Parents begin teaching children well before schooling starts. Obviously.
In fact, parents often teach children topics that we might consider “academic”: say, how to read, or, how to count.
Researchers might investigate this parental pre-school teaching with some reasonable hypotheses.
Presumably, the way that parents teach reading influences the reading skills that their children develop.
Likewise, presumably, the way parents teach numbers and counting influences the math skills that their children develop.
Let’s ask a more counter-intuitive question:
Does the way that parents teach reading influence their children’s math skills?
In other words, does early teaching in one discipline influence understand in a different discipline?

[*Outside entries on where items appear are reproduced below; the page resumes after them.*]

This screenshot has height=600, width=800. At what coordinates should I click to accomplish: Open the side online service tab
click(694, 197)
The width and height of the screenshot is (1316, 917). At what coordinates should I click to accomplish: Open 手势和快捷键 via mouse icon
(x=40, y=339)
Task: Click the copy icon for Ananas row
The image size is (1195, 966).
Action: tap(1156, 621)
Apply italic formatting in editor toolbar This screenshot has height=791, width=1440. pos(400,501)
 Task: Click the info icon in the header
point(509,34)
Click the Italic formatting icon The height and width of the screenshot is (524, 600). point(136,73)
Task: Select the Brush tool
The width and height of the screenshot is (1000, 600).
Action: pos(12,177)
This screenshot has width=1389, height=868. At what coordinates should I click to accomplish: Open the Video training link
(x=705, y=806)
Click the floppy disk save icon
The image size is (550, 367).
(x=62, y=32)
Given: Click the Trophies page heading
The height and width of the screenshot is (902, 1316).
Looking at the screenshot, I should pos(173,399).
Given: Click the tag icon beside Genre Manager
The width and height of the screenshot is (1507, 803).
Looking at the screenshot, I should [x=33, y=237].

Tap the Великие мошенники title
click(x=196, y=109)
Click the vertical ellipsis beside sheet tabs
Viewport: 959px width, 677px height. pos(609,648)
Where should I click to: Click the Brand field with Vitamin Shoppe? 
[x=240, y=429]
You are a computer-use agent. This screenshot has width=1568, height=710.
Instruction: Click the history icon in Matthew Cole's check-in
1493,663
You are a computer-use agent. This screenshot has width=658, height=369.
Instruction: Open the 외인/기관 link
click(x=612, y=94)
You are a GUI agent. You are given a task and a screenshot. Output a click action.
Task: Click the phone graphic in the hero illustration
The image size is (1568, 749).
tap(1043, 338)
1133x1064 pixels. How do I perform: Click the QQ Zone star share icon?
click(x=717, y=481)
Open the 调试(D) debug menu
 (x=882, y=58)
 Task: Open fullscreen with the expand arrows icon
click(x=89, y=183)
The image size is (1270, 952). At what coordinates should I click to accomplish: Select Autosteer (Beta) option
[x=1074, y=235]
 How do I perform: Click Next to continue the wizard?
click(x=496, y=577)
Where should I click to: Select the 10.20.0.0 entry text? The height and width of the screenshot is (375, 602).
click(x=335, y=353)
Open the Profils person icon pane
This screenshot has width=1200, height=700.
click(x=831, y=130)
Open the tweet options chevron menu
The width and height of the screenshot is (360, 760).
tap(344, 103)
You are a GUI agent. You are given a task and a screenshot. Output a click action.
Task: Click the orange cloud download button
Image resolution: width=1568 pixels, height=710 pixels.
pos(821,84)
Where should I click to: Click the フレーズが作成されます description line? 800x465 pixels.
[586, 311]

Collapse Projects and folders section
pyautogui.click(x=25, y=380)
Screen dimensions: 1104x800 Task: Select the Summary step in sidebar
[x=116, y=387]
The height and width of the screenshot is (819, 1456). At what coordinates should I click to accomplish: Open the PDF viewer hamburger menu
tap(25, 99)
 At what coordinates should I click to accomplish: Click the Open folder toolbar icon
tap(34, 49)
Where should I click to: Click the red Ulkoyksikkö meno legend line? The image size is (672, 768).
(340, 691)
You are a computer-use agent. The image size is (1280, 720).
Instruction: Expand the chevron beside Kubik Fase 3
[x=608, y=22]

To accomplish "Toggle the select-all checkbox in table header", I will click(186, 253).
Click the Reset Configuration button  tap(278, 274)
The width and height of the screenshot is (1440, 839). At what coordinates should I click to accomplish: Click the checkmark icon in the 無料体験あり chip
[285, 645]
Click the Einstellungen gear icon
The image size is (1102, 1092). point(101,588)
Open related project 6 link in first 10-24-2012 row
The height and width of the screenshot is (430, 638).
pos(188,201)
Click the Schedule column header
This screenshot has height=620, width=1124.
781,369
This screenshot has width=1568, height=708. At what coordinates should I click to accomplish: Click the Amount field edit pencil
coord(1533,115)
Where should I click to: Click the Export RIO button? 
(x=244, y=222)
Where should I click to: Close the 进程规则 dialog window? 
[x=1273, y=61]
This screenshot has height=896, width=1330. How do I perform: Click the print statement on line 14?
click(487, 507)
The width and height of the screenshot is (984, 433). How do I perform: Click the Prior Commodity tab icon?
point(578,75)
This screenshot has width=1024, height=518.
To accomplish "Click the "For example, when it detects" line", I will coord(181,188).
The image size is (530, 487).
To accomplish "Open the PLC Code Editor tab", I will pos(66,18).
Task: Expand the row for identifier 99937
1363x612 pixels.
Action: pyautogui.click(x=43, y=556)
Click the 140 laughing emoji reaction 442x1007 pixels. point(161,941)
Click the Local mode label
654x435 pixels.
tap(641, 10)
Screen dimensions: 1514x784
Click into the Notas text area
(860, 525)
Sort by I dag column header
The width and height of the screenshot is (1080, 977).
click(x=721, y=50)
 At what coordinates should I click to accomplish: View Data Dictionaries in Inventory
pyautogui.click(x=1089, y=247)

That question might raise skeptical eyebrows, for a number of reasons. In particular, most research that asks this kind of transfer question comes back with a negative answer.
That is: learning in one discipline (say: playing piano) doesn’t usually make you better at another discipline (say: doing calculus).
Researchers in England wanted to explore this surprising hypothesis. They had hundreds of parents fill out questionnaires. Some questions focused on parental approaches to reading:
How often does the child discuss the meaning of a story with an adult?
How often is the child encouraged to name letters or sound out words?
Other questions focused on parental approaches to numbers:
How often is the child encouraged to identify numbers in books or the environment?
They then tested the children on a variety of number and math skills.
Can you put two ducks in the pond?
Can you point to the number 5?
If two horses are on the path, and another joins them, how many horses are on the path?
So, what did they find? Did either of the reading approaches predict number and math skill? Did they predict those skills better than the parents’ direct focus on numbers and math?
Yes, and yes.
The parents’ approach to reading predicted math success better than the parents’ focus on numbers.
And, when comparing the two approaches to reading,
A focus on letters and sounds led to better math performance than did a focus on the meaning of the story.
In the dry language of research:
Only letter-sound interactions could predict statistically significant unique variance in counting, number transcoding and calculation.
What Should Parents Do?
This research pool is deep and complicated, and — as far as I can see — we’re not yet able to offer definitive parenting advice.
So, this study found that parental focus on letter-sound interactions improved later math skills.
Self-reports aren’t always reliable (although they’re very common in this field), and
The differences weren’t all that great, and
We have many different goals when we teach children to read.
That is: if our only goal were to help students understand numbers, then this study would encourage parents to focus substantially on letter-sound relationships.
But, of course, we want our children to think about the meaning of stories too. That’s one way they learn important developmental lessons. That’s how they think about meaning in their own lives.
This study — especially if it’s confirmed by later research — encourages us to use several strategies to teach our children about words and reading.
And, it gives us reason to think that those multiple approaches will help them with books, and with numbers too.